This is the latest in a series of posts that will re-cap our fortnightly research catchups. We hold these meetings at the QUT Kelvin Grove campus, and they are open to anyone at QUT interested in Generative AI related research. Contact the lab (genailab@qut.edu.au) if you would like to be added to our mailing list for the meetings.
Our current meeting format (subject to change, and dependent on fortnightly volunteers to fill each section!) includes three sections;
- A discussion of some recent news-worth event pertaining to GenAI
- A gentle explainer for some term or concept in the GenAI research literature, and
- A share of someone’s in-progress or recently published research work on GenAI
FYI, these posts will also be co-produced with the assistance of various GenAI tools!
This week’s GenAI research catchup had Dr. Tegan Cohen sharing on an ongoing GDPR lawsuit against ChatGPT for privacy violations, Prof. Nicolas Suzor and Lucinda Nelson unpacking the concept of ‘Toxicity’, and Brett Fyfield sharing a recent paper on using ChatGPT in teaching across school of design courses at QUT.

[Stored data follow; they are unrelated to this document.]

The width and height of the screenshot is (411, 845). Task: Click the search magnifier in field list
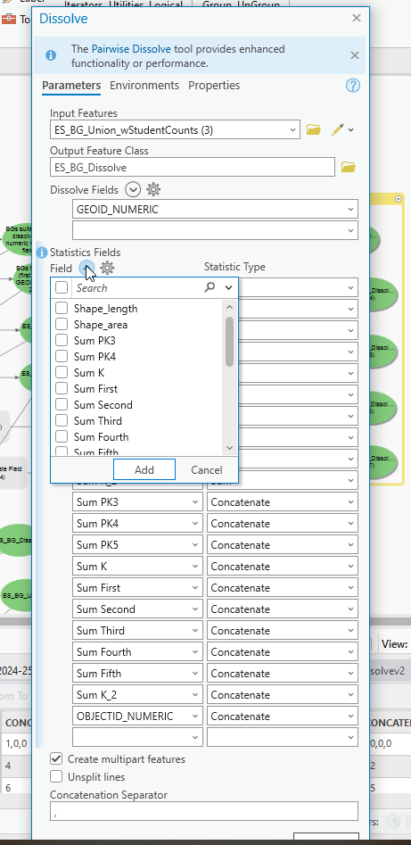(x=210, y=288)
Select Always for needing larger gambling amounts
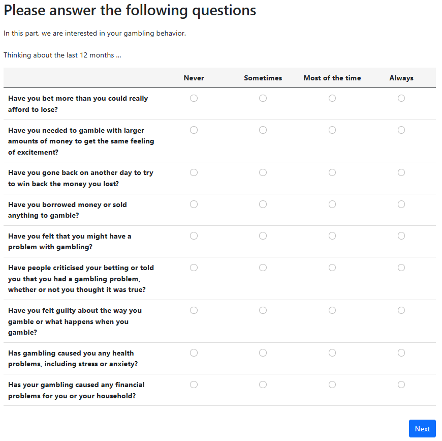Image resolution: width=442 pixels, height=441 pixels. click(x=401, y=130)
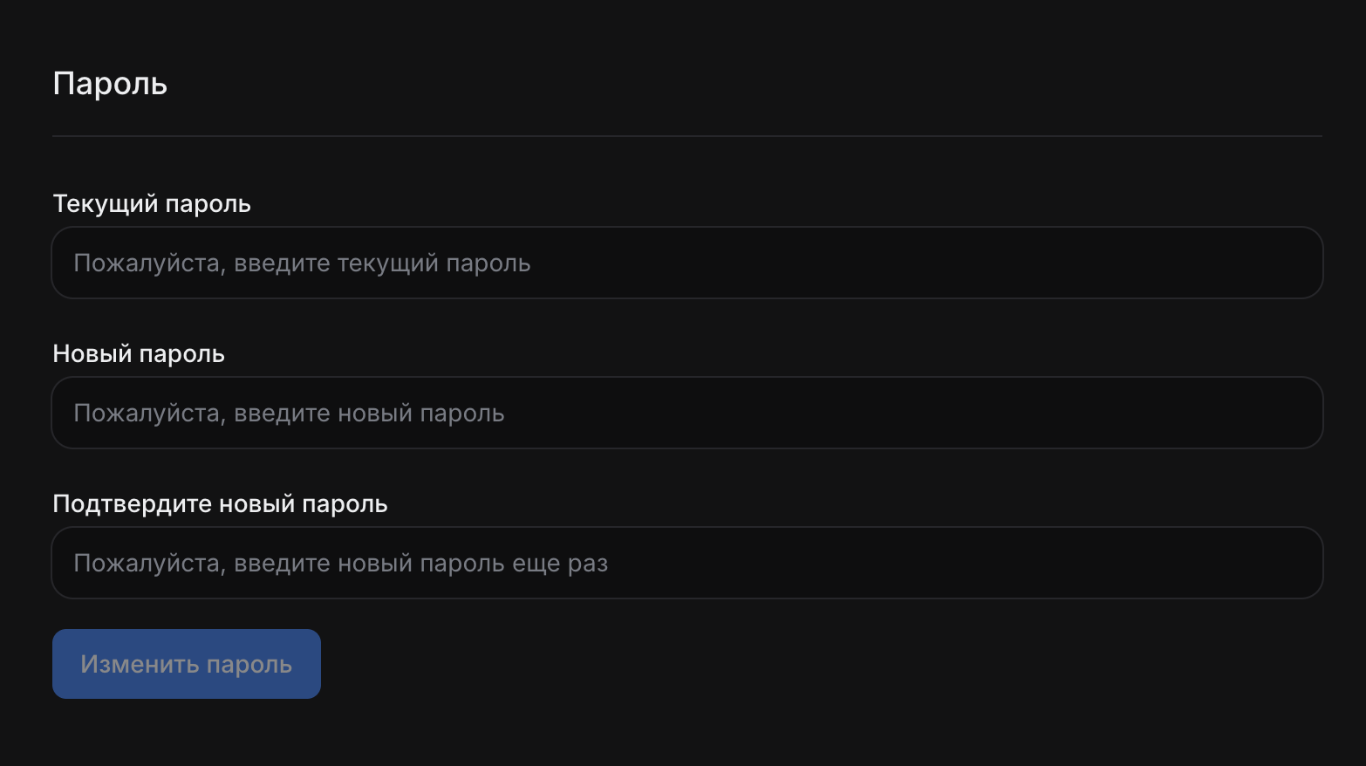Click placeholder "Пожалуйста, введите новый пароль"
Viewport: 1366px width, 766px height.
(289, 414)
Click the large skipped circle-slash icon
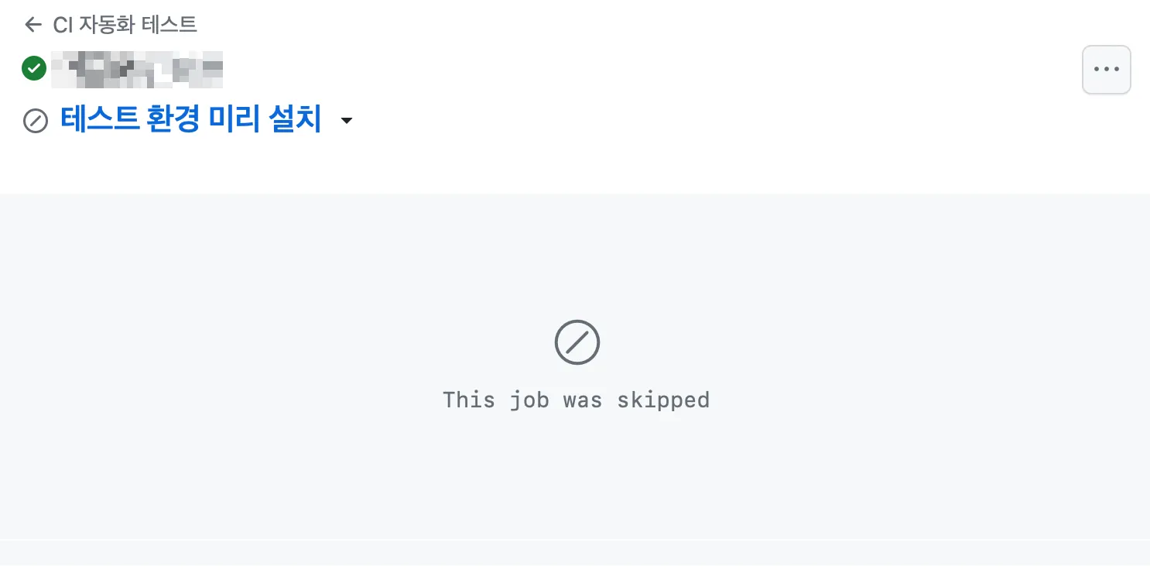Screen dimensions: 1150x570 [x=577, y=342]
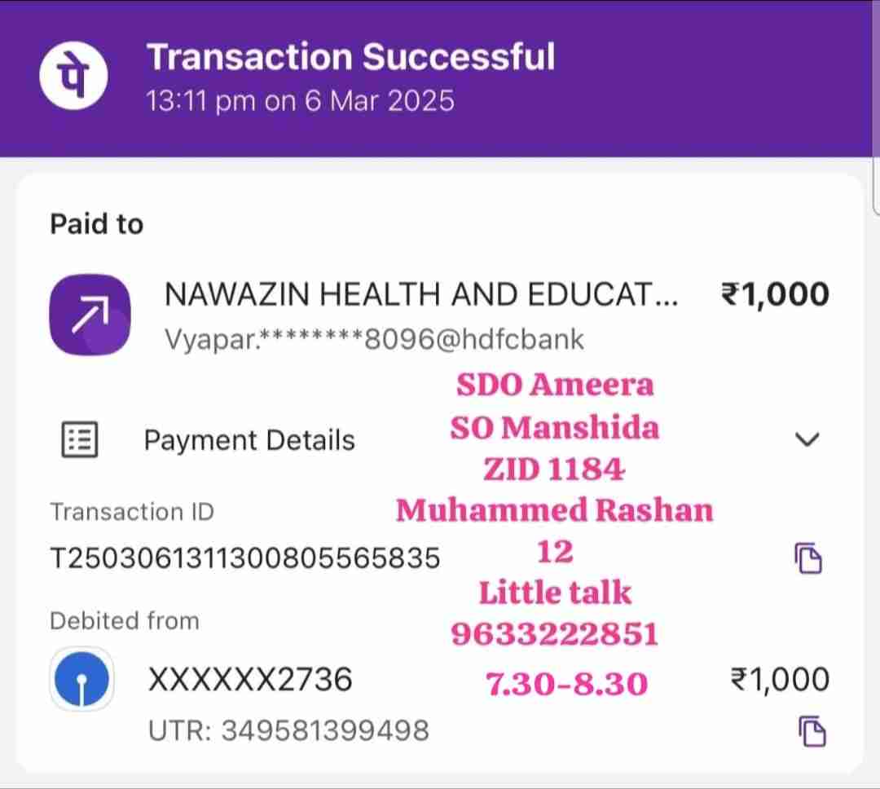The height and width of the screenshot is (789, 880).
Task: Copy the UTR number
Action: pos(811,729)
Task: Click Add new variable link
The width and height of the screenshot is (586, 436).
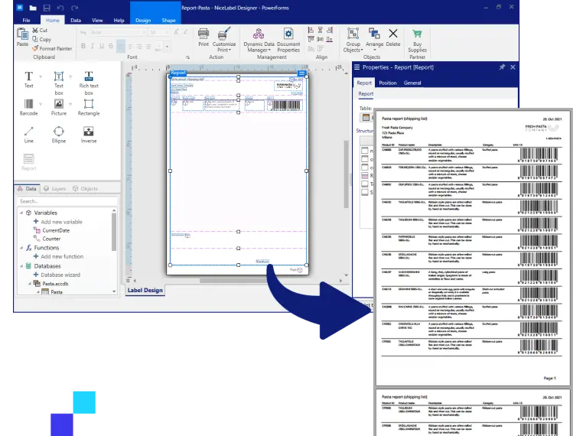Action: 61,222
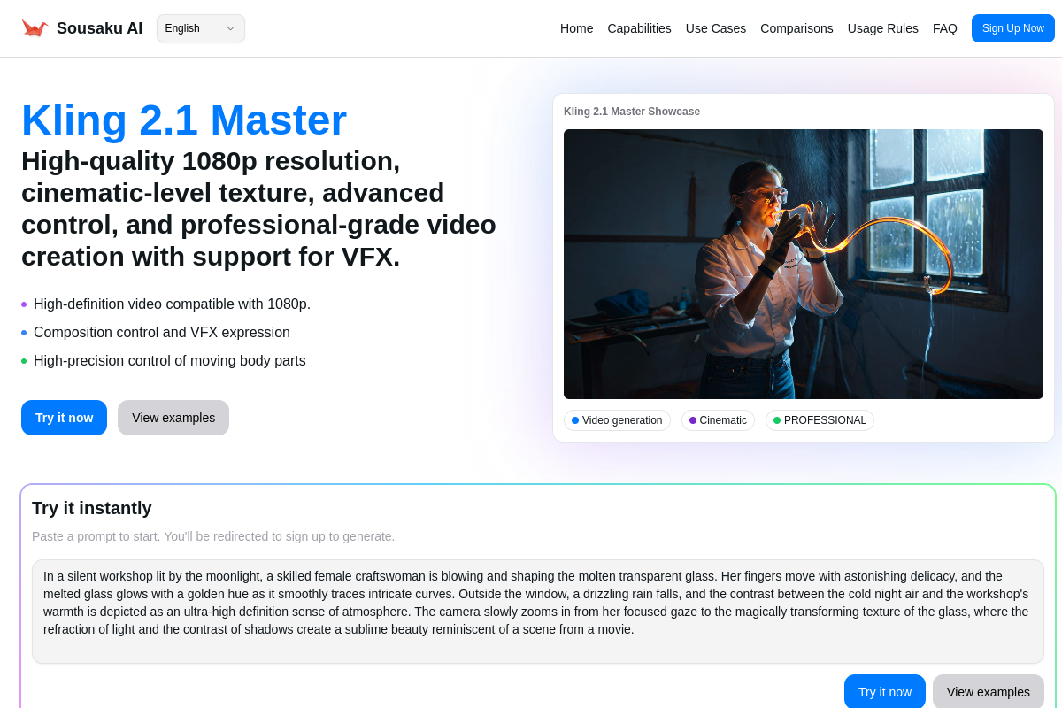Open the Capabilities menu item
Viewport: 1062px width, 708px height.
click(639, 28)

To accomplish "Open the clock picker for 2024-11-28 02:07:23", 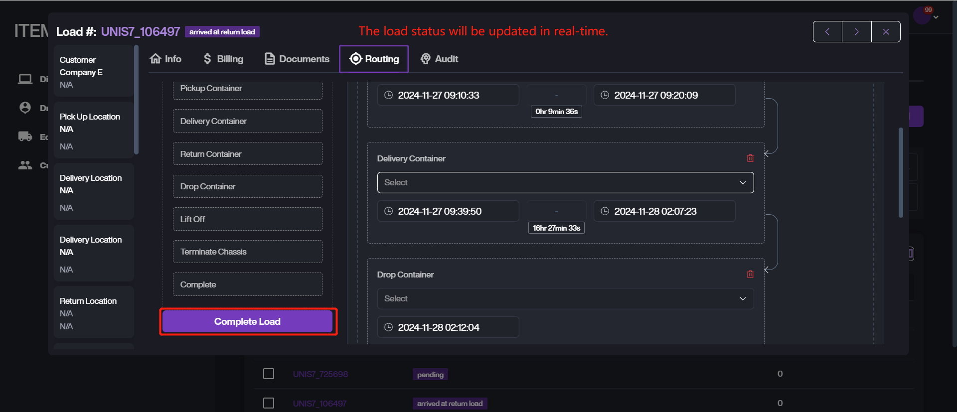I will click(605, 211).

None Of Your Business lawsuit against OpenAI with Tegan Cohen
Tegan Cohen discussed an ongoing GDPR lawsuit against OpenAI, brought by the European NGO NOYB (None of Your Business). The case centers on ChatGPT’s tendency to fabricate information, specifically birthdates, when prompted about individuals. NOYB argues that this violates the GDPR’s principle of accuracy, which requires personal data to be accurate and up-to-date. The case raises important questions about whether language models like ChatGPT are fundamentally incompatible with certain GDPR requirements, or if data protection regulations need updating to address AI-generated content.
The lawsuit highlights several interesting legal and technical challenges. While the specific complaint may seem trivial, focusing on fabricated birthdates, it could have far-reaching implications for how privacy laws are applied to AI-generated outputs. The case also brings attention to the technical feasibility of compliance, as OpenAI claims it cannot selectively remove false information without blocking all outputs about an individual. This situation puts OpenAI in a position similar to Google’s “right to be forgotten” dilemma, where they must balance privacy concerns with freedom of expression and access to information. As the case progresses, it may shape the legal toolkit available to address AI-generated misinformation and privacy violations in the future.
“Toxicity” with Nic Suzor and Lucinda Nelson
Nic Suzor and Lucinda Nelson discussed “toxicity” in AI models. They highlighted that while many companies claim to have sophisticated toxicity filters running parallel to their main language models, these filters often fall short in practice. The speakers emphasized three major problems with current toxicity classification systems: poor detection of implicit hate speech, inability to understand context (especially in counter-speech), and lack of sensitivity to power dynamics in language use.
They shared examples from their own research where popular toxicity models from tech giants like Google, Microsoft, and OpenAI failed to accurately classify content. They argued that many of these models essentially perform “tone policing” rather than effectively identifying harmful content. Interestingly, their research suggests that large language models (LLMs) could potentially perform better at this task when properly fine-tuned. While challenges remain in convincing industry players to adopt better standards, the researchers see potential for improvement through engagement with policymakers, tech companies, and advocacy groups.
Using ChatGPT as a virtual assistant in the design studio with Brett Fyfield
Brett Fyfield shared his recent paper that discusses the experiences of integrating ChatGPT into design education at QUT. In the courses discussed, ChatGPT was deliberately incorporated into classroom activities, such as using it to write theory definitions which students then assessed against rubrics. This approach aimed to acknowledge the tool’s presence while teaching students to critically evaluate AI-generated content. Fyfield and his colleagues are continuing to refine the integration approaches are now exploring how professional designers incorporate generative AI into their workflows.
Fyfield also discussed the evolution of student attitudes towards AI tools in his classes. In his motion typography unit, he adapted assessments to allow students to use any combination of found, stock, or AI-generated images, which enhanced creative freedom. Some students experimented with AI-generated content before reverting to traditional practices, while others successfully incorporated it into their final projects. Fyfield emphasized that the goal is to use these tools to augment creativity and improve the quality of outcomes. He’s currently working on refining assessment rubrics to better evaluate AI-assisted work and is particularly interested in exploring the differences between how photographers capture people in social situations versus how AI represents them.